Mom’s funeral is over. It went very well. I had asked a minister from the Memorial Presbyterian Church in Midland to perform the service. He did a very nice job. The highlight of the service was a message from my mother’s long time best friend. It really put a personal touch on everything.

Elaine’s message was as follows:

Date sent: Tue, 16 Sep 2008 19:29:30 -0700
From: “E. Doehring”
To: Sharon Skaryd
Subject: Ruby

“Dear Sharon,

“Thank you for letting us know about your Mother’s death.
For some reason I had thought about her several times these last few
days. I wondered how she was doing. And how you were doing, too. I was
also remembering some of the days of long ago in the days when we were
young. I have been told that we played together when we were about 2
years old. I do not remember that, but for some reason I remember that
they lived in a big house with lots of shade. It felt so cool. I think
we were living in a place that did not have trees.
We had such fun in high school. She was a lot more popular with the boys
than I was, but I was willing to just have them around!! One of those
boys was Harry, which I am sure you know. [NOTE: Harry is Elaine’s husband
and later in this message she talks about the fun they had after Elaine and Harry and
my mom and dad were married.]
He seemed like such a nuisance to me but it
was fun to have him around!! One year we sat together. (At that time there were
two seater desks) She always seemed happy and pretty and fun!! I really envied her
having so many sisters. I just had brothers and they were such a nuisance!
One year I drove to school and was instructed by my father that I could not go off
“the meridian” and the pavement into Merrill. Ruby needed a ride and my route was about
3/4 of a mile from her house. Dad would not allow me to drive down and pick
her up–one side of the road had a huge ditch and he was sure I would
drive in it. So she would walk to the corner and I would pick her up.
Even in mid winter. Then we would talk and giggle al the way to school.
Even today, I feel that my Dad was wrong, but that is the way it was.
Later, after we both were married, the four of us became good friends.
your Father was also a very special person and we had such good times
with them. One of the most memorable to us was when we lived in a tiny
basement apartment in Dearborn. You were a very new baby, and you all
stayed overnight with us. Our bed was a sofa bed that opened for night
time use and all FIVE of us slept in it. (Fitfully, I assure you) You
may have had a basket thingy that you were in. That is one of our most
special memories. Also the times at the lake, and so many others.
You have been a wonderful daughter. Sometimes it must have been a trial,
but now that it is over, you will never regret that you took good care
of her. I guess that special mothers often have special daughters.
Crazy as it sounds, for we hadn’t seen each other for a long time, I
miss her. Somehow my world has changed. This is the first year in years
that I did not send her a card for her birthday. Even if she couldn’t
have read it, I feel negligent for forgetting my best friend.
Take care of yourselves, and I hope you will keep in touch with me.
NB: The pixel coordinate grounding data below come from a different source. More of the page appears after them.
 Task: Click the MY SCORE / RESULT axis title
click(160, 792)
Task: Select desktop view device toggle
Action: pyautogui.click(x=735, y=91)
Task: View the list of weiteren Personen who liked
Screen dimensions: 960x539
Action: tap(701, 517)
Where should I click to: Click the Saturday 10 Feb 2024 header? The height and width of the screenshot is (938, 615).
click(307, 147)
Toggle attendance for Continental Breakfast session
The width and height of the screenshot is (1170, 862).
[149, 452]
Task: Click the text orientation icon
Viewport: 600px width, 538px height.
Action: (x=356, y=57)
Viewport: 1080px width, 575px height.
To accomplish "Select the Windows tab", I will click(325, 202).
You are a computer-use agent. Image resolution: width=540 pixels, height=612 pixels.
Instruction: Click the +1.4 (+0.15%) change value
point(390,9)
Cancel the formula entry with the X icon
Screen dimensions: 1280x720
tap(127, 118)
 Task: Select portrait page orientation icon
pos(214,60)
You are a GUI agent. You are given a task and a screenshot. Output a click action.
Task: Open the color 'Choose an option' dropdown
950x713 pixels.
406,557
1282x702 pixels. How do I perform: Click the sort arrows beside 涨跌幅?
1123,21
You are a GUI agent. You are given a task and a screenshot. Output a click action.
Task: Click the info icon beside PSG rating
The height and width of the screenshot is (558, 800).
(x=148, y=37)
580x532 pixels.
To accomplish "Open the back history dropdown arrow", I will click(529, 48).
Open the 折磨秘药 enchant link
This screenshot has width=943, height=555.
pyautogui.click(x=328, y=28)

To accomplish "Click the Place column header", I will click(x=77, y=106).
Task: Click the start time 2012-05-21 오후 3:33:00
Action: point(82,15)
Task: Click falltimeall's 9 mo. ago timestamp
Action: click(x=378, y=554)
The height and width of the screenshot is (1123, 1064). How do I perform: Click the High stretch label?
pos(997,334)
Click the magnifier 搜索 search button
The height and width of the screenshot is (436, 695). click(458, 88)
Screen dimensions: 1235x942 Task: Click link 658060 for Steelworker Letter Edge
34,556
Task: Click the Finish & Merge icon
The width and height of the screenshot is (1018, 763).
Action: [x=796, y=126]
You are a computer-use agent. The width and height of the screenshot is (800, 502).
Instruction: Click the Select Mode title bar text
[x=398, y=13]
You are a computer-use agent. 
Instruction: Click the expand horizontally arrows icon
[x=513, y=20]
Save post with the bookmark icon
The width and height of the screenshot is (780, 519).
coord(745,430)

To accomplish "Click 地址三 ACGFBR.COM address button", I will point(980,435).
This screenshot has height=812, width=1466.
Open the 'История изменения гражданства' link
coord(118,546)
Love, Elaine—and Harry, too.”

The attendance for today’s funeral and for the luncheon was hard to project. I planned for 75, we probably had fewer than 50. Denny and I took home enough ham, au gratin potatoes, and beans to feed an army. (After I enjoy them tonight for dinner, I’ll freeze mine.)

I should be packing to head back to Florida. But right now I’m enjoying a quiet time with a glass of wine and my thoughts.

Mom was a special lady. She enjoyed fun times and always seemed willing to participate. She was multi-talented. One guest last night said, “When she worked (at Consumers Power), your mother was the smartest, best organized person I knew. She was always on-top of things.”

My parents were half way through a huge cottage addition and renovation when my father developed a heart condition. Mom became the “lady carpenter” (which was her CB “handle” back in the 70’s). Dad couldn’t go up on a ladder any more, so Mom did the roofing, the siding, the dry-walling and finished the addition so that it was a show-place. She was awesome.

After retiring to Florida, she joined golf leagues, ball room dance classes and clubs, and traveled the world.

She had a good life. I can just imagine what a feeling of dread must have over-come her when she realized she was losing her memory. It probably was noticeable to her eight to ten years ago. She didn’t tell us and wouldn’t admit to her condition, but she detailed her life in a notebook and made excellent “notes” for me so I could take over her affairs. She made sure she had a long-time insurance policy which covered a large percentage of her expenses these past four years.

My mom’s gone now. But as my husband pointed out, people live on in memories. As long as we remember them, they’ll always exist.

I remember Mom.
I remember Dad.
I recall with detail my great grandmother, Clara Brophey.

Those are the generations that went before me and the strong influences which shaped the person I am now.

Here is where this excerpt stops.